McDonald's Hasn't Learned Anything After Burned Kid Lawsuit

Most times when we write about news in the fast food world, it tends to be pretty light-hearted – a new burger here, a discontinued shake flavor there, and the very latest of limited-time offers. Every so often, however, we come across something that borders on tragedy, such as the sad tale of a 4-year-old child who was badly burned by a hot chicken McNugget.
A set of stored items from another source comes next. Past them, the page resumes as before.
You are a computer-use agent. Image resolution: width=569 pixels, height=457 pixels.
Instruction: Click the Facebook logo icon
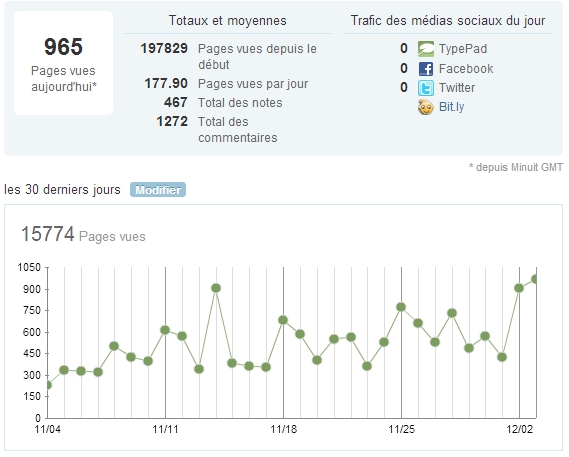point(426,69)
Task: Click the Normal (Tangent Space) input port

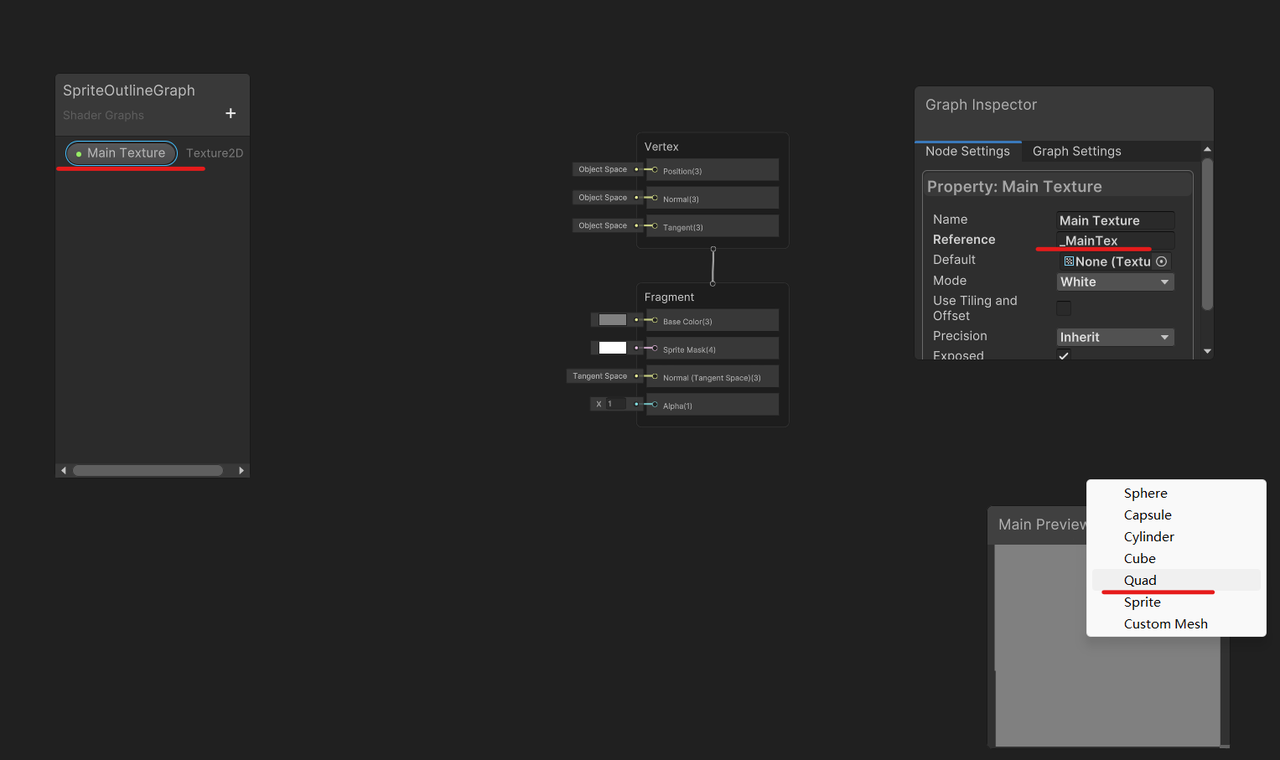Action: coord(655,377)
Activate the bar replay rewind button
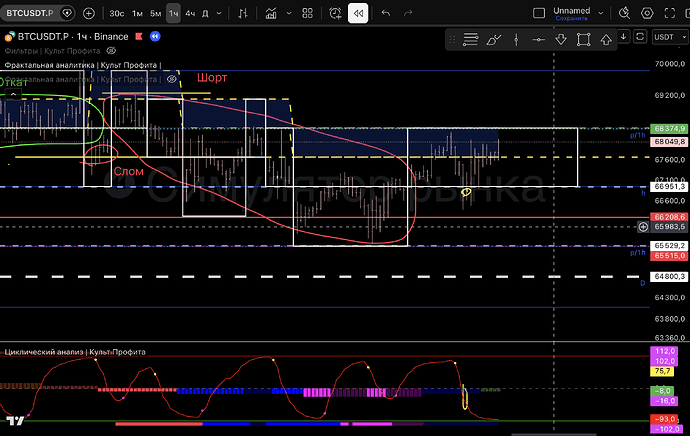 click(x=357, y=14)
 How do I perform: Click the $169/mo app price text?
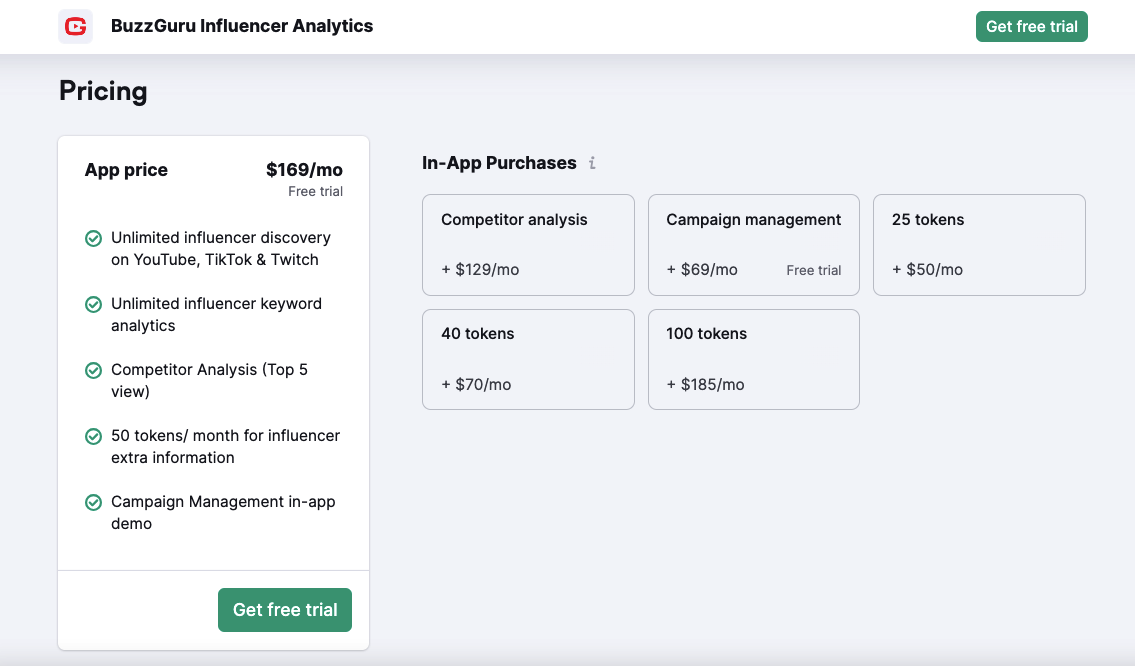(304, 170)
In August of 2019, a Florida woman purchased a couple of Happy Meals at a McDonald's drive-thru outside Ft. Lauderdale, then passed the food to the kids in the back seat. Pretty soon afterward, her 4-year-old started screaming, so she pulled over and saw to her horror that the child had been badly burned. The case went to trial, and the jury recently reached a verdict, but even though McDonald's was found liable, we're not going to hold our breath that it will be making any real changes to its food safety practices. For one thing, the company itself shares the liability with that particular franchise. While the award amount has yet to be decided, it will probably be a much bigger financial burden on the franchise holder than on the corporation. For another, McDonald's has a history of not adapting after similar lawsuits.
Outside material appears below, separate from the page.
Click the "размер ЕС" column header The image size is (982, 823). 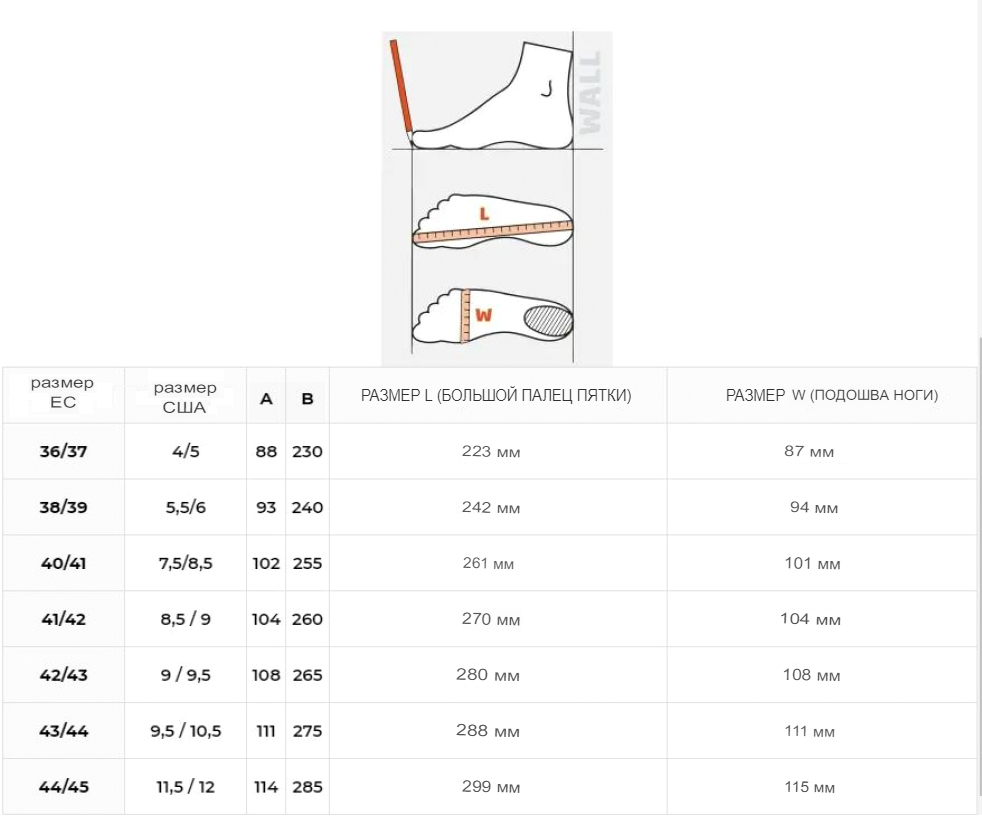[x=63, y=393]
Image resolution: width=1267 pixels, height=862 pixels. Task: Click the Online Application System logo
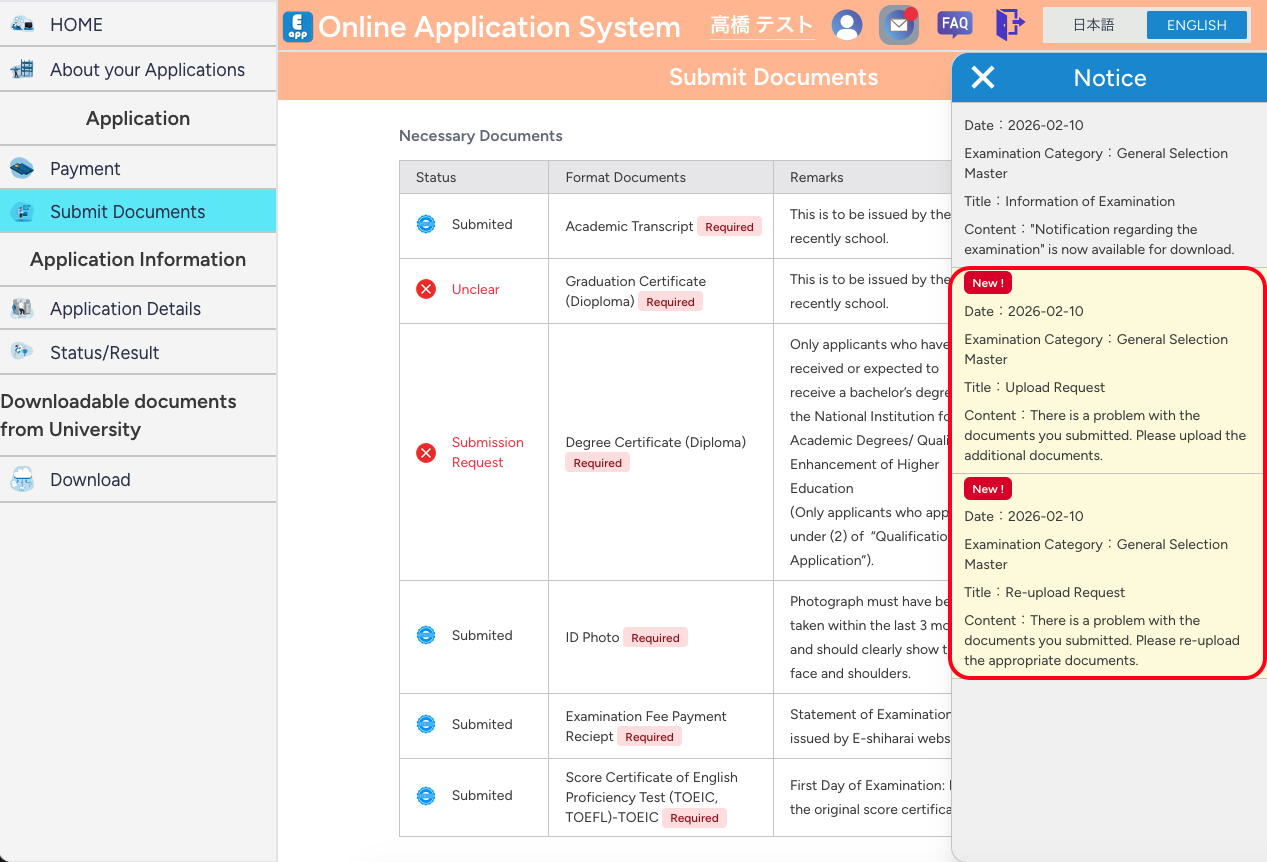point(298,26)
McDonald's has been sued over hot foods before

While the details from the trial sounded horrific — the jury not only viewed photos of the little girl's badly-burned thigh but also heard audio of her screaming in pain — McDonald's dismissed the case as an "unfortunate incident" and continues to proclaim its innocence. Perhaps the company was so blasé about the affair because it's no stranger to the courtroom. Back in the '90s, there was the notorious coffee incident where a woman was awarded $2.7 million (later reduced to $640,000) for burns she suffered when a super-hot beverage spilled in her lap. While the lawsuit was fodder for late-night comedians and was even poked fun at in an episode of "Seinfeld," information has since come to light that it was anything but frivolous.
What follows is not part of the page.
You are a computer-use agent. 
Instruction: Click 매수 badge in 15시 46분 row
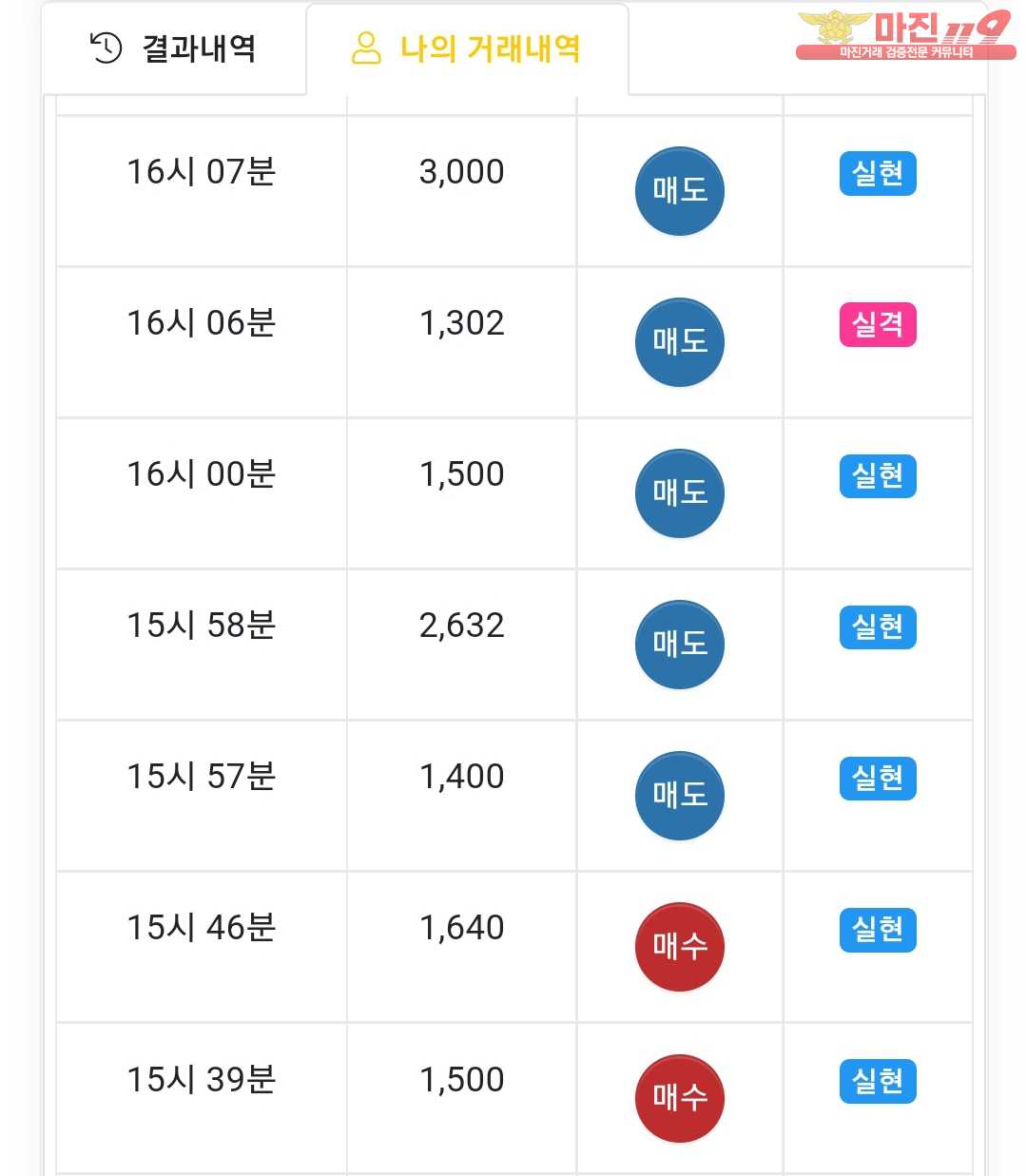point(679,947)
McDonald's, it seems, had a prior history of similar coffee burn lawsuits as it's long insisted on serving super-hot coffee no matter who gets hurt. While the $640,000 payout may have been meant to teach the company a lesson, it didn't work out that way as McDonald's did nothing more than put up signs in its drive-thrus reading "Coffee, tea, and hot chocolate are VERY HOT!" and imprint the coffee cup lids with the words "HOT! HOT! HOT!" Ironically, the corporate mandate that coffee be served super-hot to ensure the best flavor may be misguided, as some coffee connoisseurs feel that the beverage is best at temperatures as low as 120 degrees Fahrenheit, not the 190 degrees Fahrenheit that scolded the plaintiff in the '90s coffee trial. 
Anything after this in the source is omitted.